Benim arkamdan Türk halkını nasıl zapt edeceksin, onu merak ediyorum?
Onca gazeteci, milletvekili, profesör, parti başkanı ve paşalar hiçbir suçları olmadıkları halde, sırf Atatürkçü oldukları için hapishanedeler...
Ben de, en az onlar kadar suçsuzum...
İçeri girmek umurumda mı sanıyorsun?
Polisler peşimde...
Sebep, beni tedirgin etmek...
50 yıllık T.C. sanatçısıyım. Eleştirmediğim, oynamadığım başbakan, cumhurbaşkanı kalmadı. En çok oynadıklarımdan Süleyman Demirel, beni Devlet Sanatçısı yaptı. Hiçbir iktidar, polisini gönderip oynadığım oyunları görüntüye almadı.
Sen neymişsin be abi?...
Datça’da oyunu binlerce kişi seyretti, biz gelmeden “Kırca tutuklandı” diye bir söylenti çıkarmışlar. Belediye hoparlörden, “Bu doğru değil” diye anons yapmak mecburiyetinde kalmış.

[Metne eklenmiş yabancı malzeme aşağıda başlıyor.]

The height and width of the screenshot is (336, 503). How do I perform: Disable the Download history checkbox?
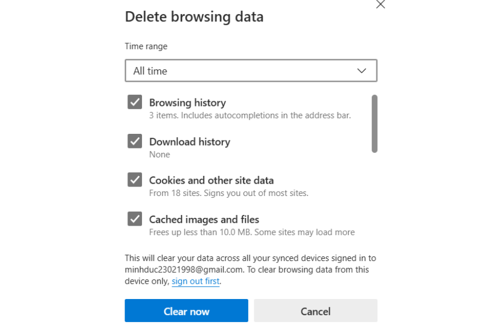click(x=134, y=141)
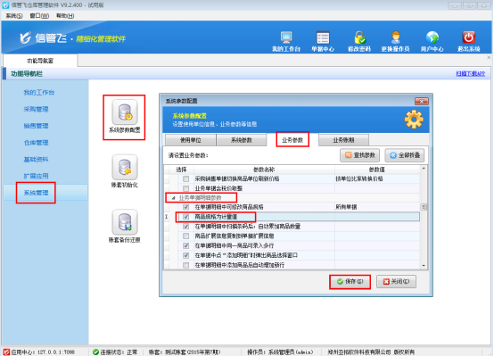Toggle 商品规格为计量值 checkbox
The width and height of the screenshot is (494, 356).
pyautogui.click(x=185, y=217)
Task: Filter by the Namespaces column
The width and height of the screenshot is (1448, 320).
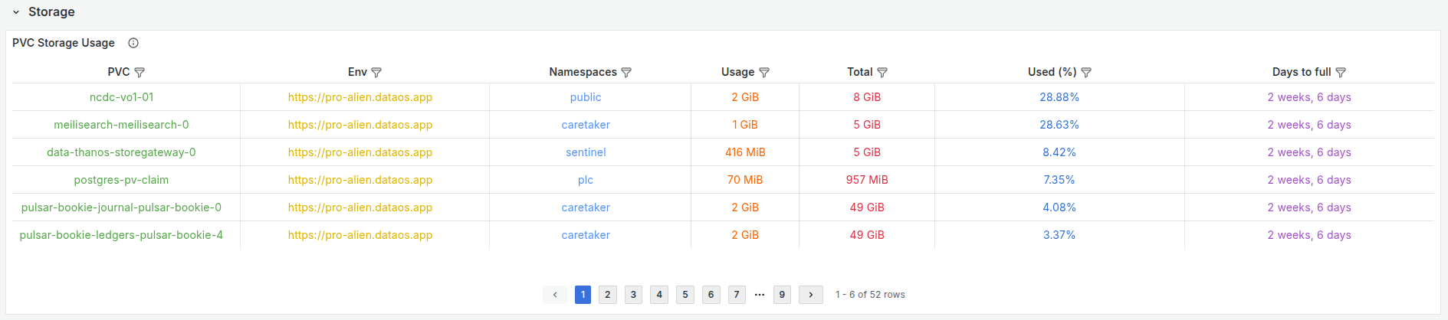Action: 626,73
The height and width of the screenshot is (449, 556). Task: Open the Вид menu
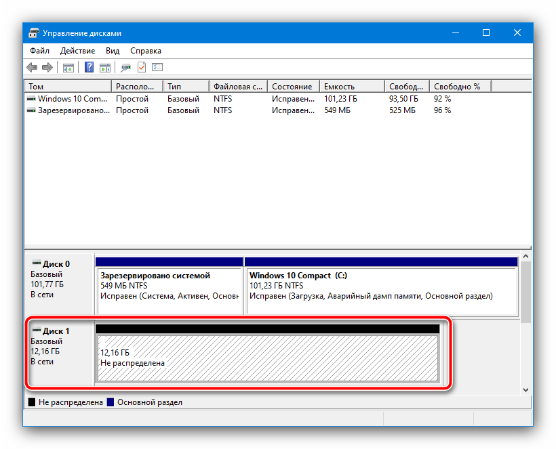(x=113, y=51)
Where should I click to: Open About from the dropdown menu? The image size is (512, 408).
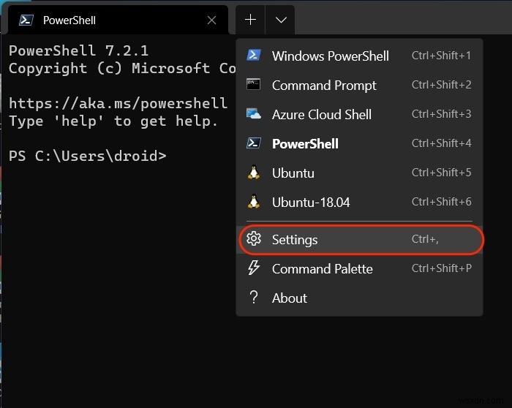tap(290, 298)
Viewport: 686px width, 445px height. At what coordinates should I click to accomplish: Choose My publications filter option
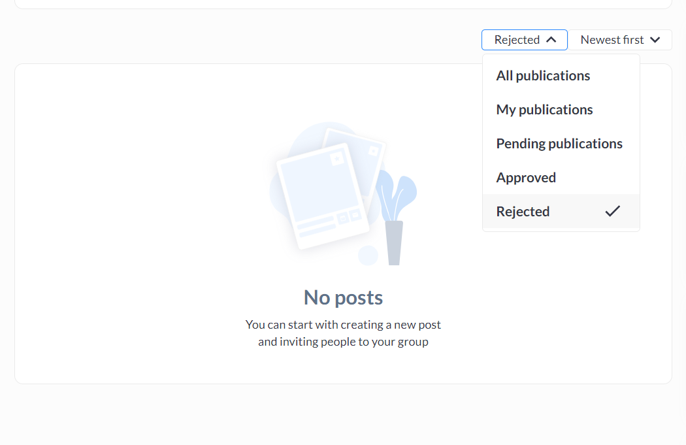(x=544, y=110)
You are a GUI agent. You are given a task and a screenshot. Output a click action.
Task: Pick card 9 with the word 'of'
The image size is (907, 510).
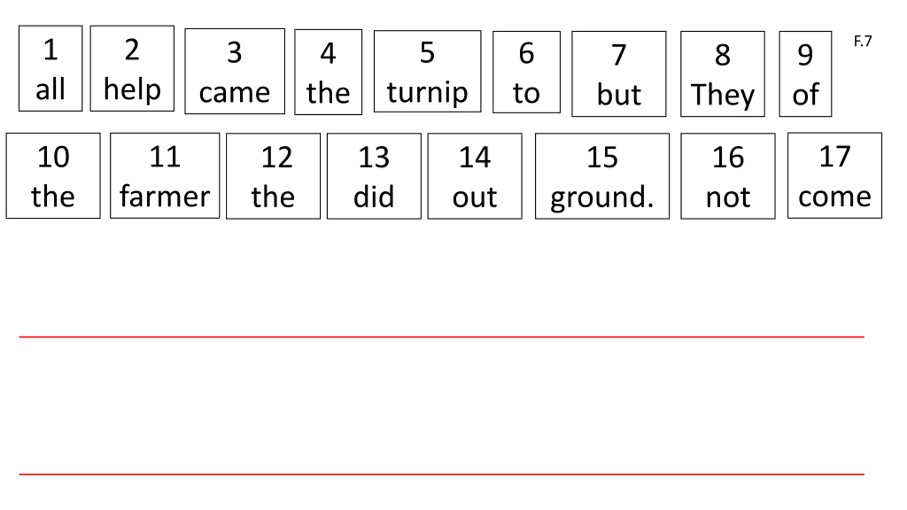805,74
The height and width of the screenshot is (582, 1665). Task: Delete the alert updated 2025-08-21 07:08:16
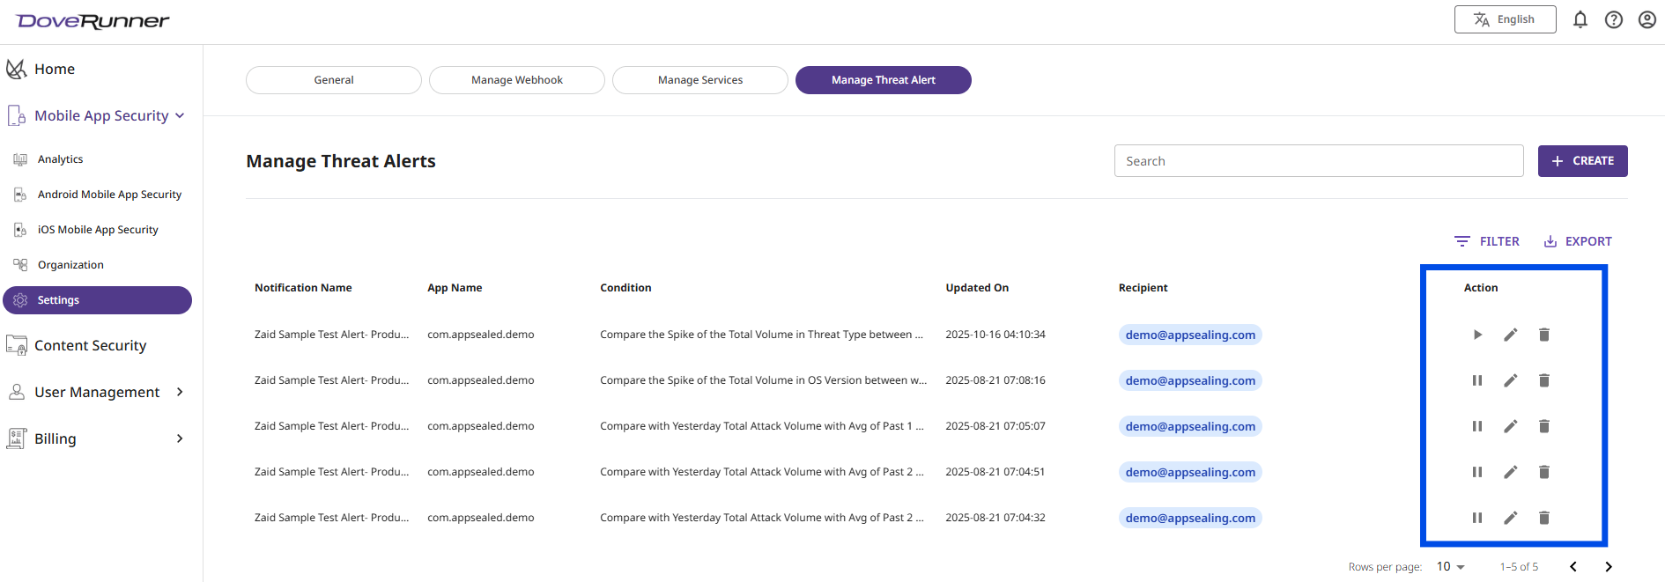pyautogui.click(x=1544, y=380)
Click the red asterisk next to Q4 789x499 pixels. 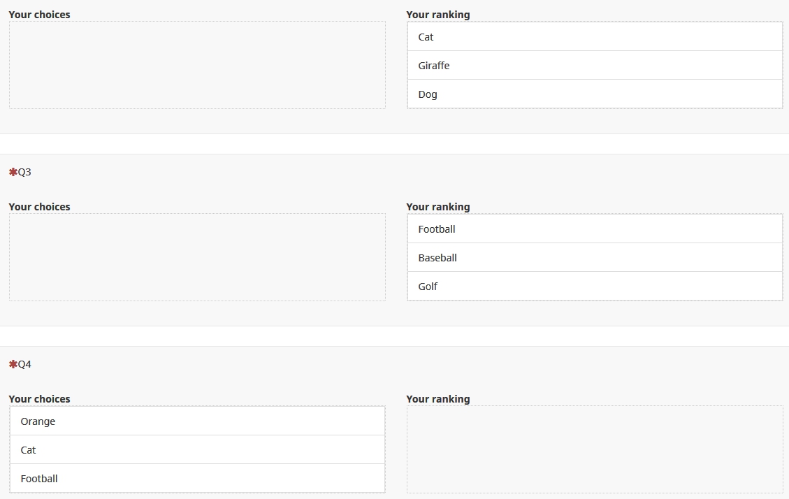point(13,364)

Sen böyle yaptıkça, seyirci sayısı artıyor.
Allah senden razı olsun!
Seyirci, oyunun sonunda, ayağa kalkıp alkışlardı, şimdi şimdi sahneye çıktığımda ayaklanıyor.
Şöhretim arttı, sayende kahraman oldum.
Ellerin dert görmesin, inşallah...
Bence çok komik
Polisler, takım taklavat her oyuna geldiğinde, tiyatro yöneticileri heyecan yapıyor, ben onları yatıştırıyorum.
“Arkadaşlar” diyorum...
“Oynadığımız oyunda bir suç unsuru yok... İçerdeki dostların kendi kalemleriyle yazdıklarını, kitapçılarda serbest satılan kitaplardan oyunlaştırdığımız bir oyun bu. Korkulacak bir şey yok.”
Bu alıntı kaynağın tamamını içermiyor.